Europe's Stoxx 600 Index finished the day with a decline of 0.7 per cent from the previous close. Germany's DAX index also shed 0.7 per cent, while the UK's FTSE 100 index retreated 0.8 per cent, and France's CAC 40 index slid 0.9 per cent.

"European stocks are taking a breather after the big rally last week and the holiday in the US today," Guillermo Hernandez Sampere, the head of trading at MPPM EK in Eppstein, Germany told Bloomberg.

"We're continuing to see a shift from financials and periphery stocks to safe haven assets such as gold miners. Italian banks will remain losers even with government support because the main opinion is that they'll remain under-capitalised."


Shares of UK homebuilders fell after a report showed a surprise contraction in construction in June, the weakest performance in seven years. At 46.0 in June, down from 51.2 in May, the seasonally adjusted Markit/CIPS UK Construction Purchasing Managers' Index fell below 50 for the first time since April 2013, Markit noted.

"Widespread delays to investment decisions and housing market jitters saw the UK construction sector experience its worst month for seven years in June," Tim Moore, senior economist at Markit, said in a statement.

"Construction firms are at the sharp end of domestic economic uncertainty and jolts to investor sentiment, so trading conditions were always going to be challenging in the run-up to the EU referendum," Moore noted. "However, the extent and speed of the downturn in the face of political and economic uncertainty is a clear warning flag for the wider post-Brexit economic outlook."

Gold and silver moved higher as did nickel, also underpinning mining stocks.

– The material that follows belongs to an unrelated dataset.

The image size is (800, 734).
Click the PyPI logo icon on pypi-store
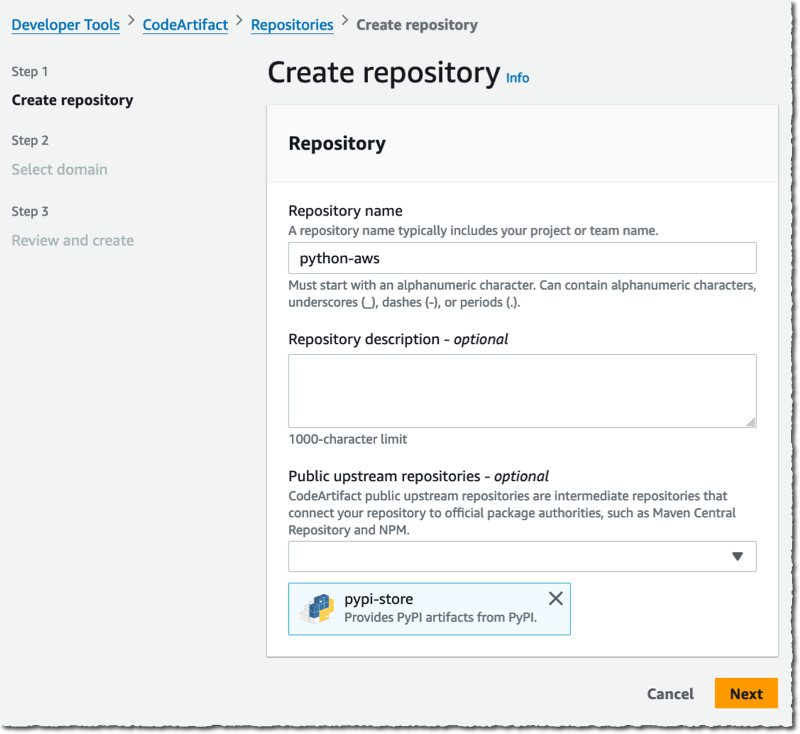318,608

"Brexit has created all sorts of fear and loathing across markets," Commonwealth Bank of Australia analysts including Tobin Gorey, wrote in a note, adding that investors are cutting back on risk, Bloomberg reported. "Gold and silver, as we would expect, benefit the most from safe-haven demand flows."

Indeed, JPMorgan strategists warned investors against chasing the rally in risky assets, according to Reuters.

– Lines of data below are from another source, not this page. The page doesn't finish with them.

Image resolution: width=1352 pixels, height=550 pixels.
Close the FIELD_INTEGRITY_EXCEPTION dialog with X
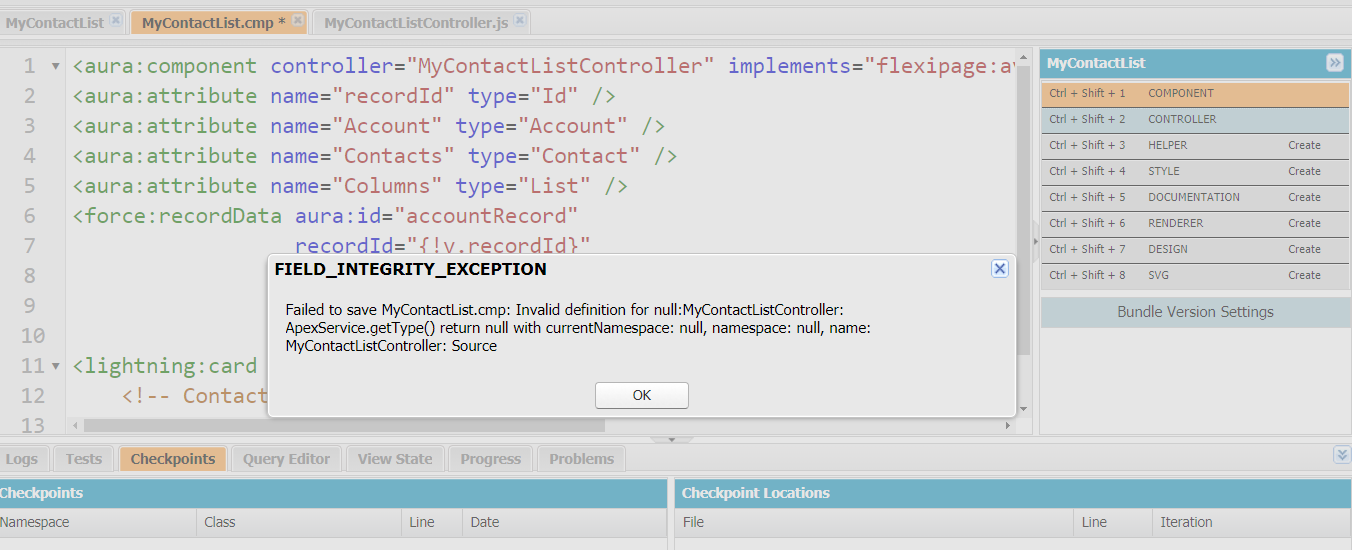tap(999, 269)
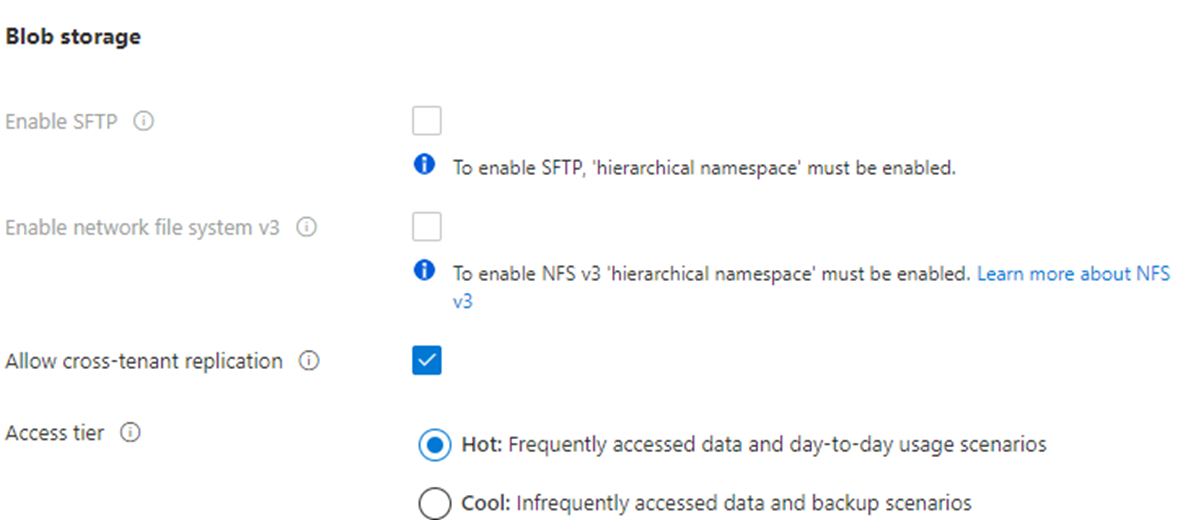Click the Allow cross-tenant replication label
The image size is (1183, 520).
(x=144, y=361)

"We do not believe that we will see a sustained upmove," JPMorgan strategists wrote in a note, Reuters reported. "Positioning is not washed out, market internals are not positive and political uncertainty will linger."

US financial markets were closed for the Fourth of July holiday, with trading set to resume in New York on Tuesday. Stocks futures rose. A key focus this week are the latest US labour market data, with the ADP employment report and weekly jobless claims due on Thursday, followed by the government's nonfarm payrolls report on Friday, which is expected to show a sharp rebound from May's unexpectedly weak numbers.